Desregulación bancaria en Europa: Un intento por competir con Estados Unidos
Europa busca revitalizar su sector bancario ante el dominio estadounidense
Bancos de inversión en Estados Unidos han reportado un trimestre de ganancias récord, mientras que en Europa, las instituciones financieras enfrentan retos significativos. Este contexto ha llevado a las autoridades europeas a considerar un giro hacia la desregulación con el fin de revitalizar sus bancos y competir con los gigantes…

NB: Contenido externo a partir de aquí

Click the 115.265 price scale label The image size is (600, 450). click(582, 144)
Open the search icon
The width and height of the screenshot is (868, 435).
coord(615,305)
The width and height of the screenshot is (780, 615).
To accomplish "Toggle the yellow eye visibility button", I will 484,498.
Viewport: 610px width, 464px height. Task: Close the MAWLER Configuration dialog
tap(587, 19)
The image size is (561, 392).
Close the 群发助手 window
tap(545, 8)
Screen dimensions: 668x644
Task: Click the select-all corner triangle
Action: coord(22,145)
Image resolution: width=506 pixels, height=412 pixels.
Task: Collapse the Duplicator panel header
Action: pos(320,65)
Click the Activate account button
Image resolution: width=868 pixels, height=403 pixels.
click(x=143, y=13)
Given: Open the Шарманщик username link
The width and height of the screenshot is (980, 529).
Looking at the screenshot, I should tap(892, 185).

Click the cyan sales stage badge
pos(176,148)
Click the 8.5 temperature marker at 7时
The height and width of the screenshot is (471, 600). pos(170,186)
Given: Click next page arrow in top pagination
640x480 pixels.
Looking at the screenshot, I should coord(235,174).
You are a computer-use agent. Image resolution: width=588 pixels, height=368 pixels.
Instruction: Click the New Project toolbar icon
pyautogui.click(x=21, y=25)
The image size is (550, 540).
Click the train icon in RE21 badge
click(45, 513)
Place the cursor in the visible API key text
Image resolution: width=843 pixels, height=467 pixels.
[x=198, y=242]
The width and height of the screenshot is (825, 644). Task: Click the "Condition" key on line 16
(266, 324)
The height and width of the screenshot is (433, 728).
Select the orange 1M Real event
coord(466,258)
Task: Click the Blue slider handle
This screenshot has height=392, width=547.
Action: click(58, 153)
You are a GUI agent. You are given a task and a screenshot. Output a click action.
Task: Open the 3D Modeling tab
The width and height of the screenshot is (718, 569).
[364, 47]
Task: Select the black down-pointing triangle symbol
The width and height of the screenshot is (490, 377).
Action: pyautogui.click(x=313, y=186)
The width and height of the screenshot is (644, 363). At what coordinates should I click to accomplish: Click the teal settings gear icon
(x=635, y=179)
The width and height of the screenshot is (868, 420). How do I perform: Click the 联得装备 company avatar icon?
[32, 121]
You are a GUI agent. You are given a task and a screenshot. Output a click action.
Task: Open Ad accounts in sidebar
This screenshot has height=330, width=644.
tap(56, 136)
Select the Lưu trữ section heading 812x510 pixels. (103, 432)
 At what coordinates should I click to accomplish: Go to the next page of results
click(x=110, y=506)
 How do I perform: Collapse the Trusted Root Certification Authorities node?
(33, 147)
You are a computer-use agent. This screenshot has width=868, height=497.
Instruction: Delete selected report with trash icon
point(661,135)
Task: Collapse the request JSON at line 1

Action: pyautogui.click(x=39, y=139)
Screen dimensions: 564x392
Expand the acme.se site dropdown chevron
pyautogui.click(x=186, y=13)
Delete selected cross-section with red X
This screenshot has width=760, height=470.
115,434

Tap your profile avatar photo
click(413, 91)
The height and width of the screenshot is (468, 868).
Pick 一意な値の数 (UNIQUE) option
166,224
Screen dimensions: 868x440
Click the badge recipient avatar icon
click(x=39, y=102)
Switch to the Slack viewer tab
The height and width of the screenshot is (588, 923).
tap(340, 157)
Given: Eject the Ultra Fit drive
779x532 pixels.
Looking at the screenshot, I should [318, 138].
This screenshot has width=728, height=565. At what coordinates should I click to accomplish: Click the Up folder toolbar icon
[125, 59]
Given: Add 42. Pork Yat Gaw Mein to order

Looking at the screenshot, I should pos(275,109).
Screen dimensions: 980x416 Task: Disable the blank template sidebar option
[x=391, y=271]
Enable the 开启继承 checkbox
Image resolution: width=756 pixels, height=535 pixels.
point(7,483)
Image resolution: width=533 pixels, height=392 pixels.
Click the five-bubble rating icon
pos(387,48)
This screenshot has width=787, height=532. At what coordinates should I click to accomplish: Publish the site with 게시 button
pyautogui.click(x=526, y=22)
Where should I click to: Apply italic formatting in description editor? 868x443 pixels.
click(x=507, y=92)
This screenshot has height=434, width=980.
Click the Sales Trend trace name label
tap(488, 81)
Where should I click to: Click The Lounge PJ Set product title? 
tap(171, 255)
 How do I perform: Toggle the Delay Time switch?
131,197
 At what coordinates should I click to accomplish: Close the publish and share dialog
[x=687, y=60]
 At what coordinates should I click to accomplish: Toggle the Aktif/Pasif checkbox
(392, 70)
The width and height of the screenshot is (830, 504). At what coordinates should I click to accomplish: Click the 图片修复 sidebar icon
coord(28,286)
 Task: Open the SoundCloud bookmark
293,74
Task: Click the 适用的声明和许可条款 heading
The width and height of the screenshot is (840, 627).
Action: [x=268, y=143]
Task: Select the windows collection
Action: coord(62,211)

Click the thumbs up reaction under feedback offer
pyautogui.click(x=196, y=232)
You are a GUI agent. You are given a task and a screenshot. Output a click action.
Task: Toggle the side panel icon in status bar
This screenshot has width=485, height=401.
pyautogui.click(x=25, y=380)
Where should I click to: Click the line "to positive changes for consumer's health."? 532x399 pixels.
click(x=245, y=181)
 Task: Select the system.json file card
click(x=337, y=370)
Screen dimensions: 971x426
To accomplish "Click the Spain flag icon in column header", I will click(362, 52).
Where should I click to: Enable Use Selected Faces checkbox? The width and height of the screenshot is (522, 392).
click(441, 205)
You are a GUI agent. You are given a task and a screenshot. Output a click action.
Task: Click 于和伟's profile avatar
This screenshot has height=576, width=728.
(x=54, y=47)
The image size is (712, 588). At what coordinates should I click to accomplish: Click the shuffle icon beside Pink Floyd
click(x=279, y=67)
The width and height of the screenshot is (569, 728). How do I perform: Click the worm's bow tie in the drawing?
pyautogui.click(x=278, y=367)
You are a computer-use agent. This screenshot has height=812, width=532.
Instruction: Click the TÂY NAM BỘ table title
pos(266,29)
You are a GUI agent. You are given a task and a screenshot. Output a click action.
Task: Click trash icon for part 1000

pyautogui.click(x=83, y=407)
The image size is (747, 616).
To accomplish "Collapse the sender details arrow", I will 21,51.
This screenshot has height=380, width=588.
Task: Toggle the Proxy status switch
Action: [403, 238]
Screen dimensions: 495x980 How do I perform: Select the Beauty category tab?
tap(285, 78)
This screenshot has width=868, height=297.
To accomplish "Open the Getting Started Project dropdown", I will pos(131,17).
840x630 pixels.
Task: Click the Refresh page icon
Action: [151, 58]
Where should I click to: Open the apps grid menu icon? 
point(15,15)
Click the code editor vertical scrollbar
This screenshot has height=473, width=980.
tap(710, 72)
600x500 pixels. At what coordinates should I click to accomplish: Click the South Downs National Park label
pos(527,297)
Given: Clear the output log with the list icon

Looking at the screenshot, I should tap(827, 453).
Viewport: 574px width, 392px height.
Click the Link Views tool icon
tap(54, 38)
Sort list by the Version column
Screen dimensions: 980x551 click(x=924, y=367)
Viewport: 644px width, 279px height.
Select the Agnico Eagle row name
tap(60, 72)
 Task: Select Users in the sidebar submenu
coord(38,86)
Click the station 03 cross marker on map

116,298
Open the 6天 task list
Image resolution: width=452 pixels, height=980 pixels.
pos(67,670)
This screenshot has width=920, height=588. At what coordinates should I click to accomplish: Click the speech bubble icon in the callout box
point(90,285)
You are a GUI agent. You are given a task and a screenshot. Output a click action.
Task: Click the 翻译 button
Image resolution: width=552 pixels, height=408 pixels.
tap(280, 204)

Bancos de inversión en Estados Unidos han reportado un trimestre de ganancias récord, mientras que en Europa, las instituciones financieras enfrentan retos significativos. Este contexto ha llevado a las autoridades europeas a considerar un giro hacia la desregulación con el fin de revitalizar sus bancos y competir con los gigantes estadounidenses. La Comisión Europea se encuentra elaborando propuestas para reformar la competitividad del sector, con un informe esperado que podría impactar hasta 2027.
Entre las medidas propuestas se destaca la posible eliminación de ciertas partes de las reglas de requisitos de capital conocidas como "Pilar 2". Esto incluye la regulación de las ratios de apalancamiento, lo cual busca aliviar las cargas de capital de los bancos europeos, facilitando así las fusiones transfronterizas. Las propuestas también contemplan la reducción de los colchones de capital adicionales y una disminución en los requisitos de reporte para los prestamistas. Además, se estudia un Esquema Común Europeo de Depósitos y Seguros, que podría impulsar la consolidación bancaria en la región.
Estas iniciativas reflejan un cambio significativo en la regulación bancaria europea, alineándose con tendencias observadas en Estados Unidos y el Reino Unido, donde se han relajado ciertas normas. El objetivo es evitar que las regulaciones más estrictas pongan en desventaja a los bancos europeos. Reducir los requisitos de capital podría permitir a estos bancos ofrecer rendimientos más atractivos sobre el patrimonio, potenciando su competitividad global, aunque no garantice mejoras operativas inmediatas. Este enfoque busca fortalecer la confianza en el sector justo cuando se anticipan los reportes de ganancias de instituciones europeas clave, en un intento por mejorar la actividad y consolidar su posición en el mercado global.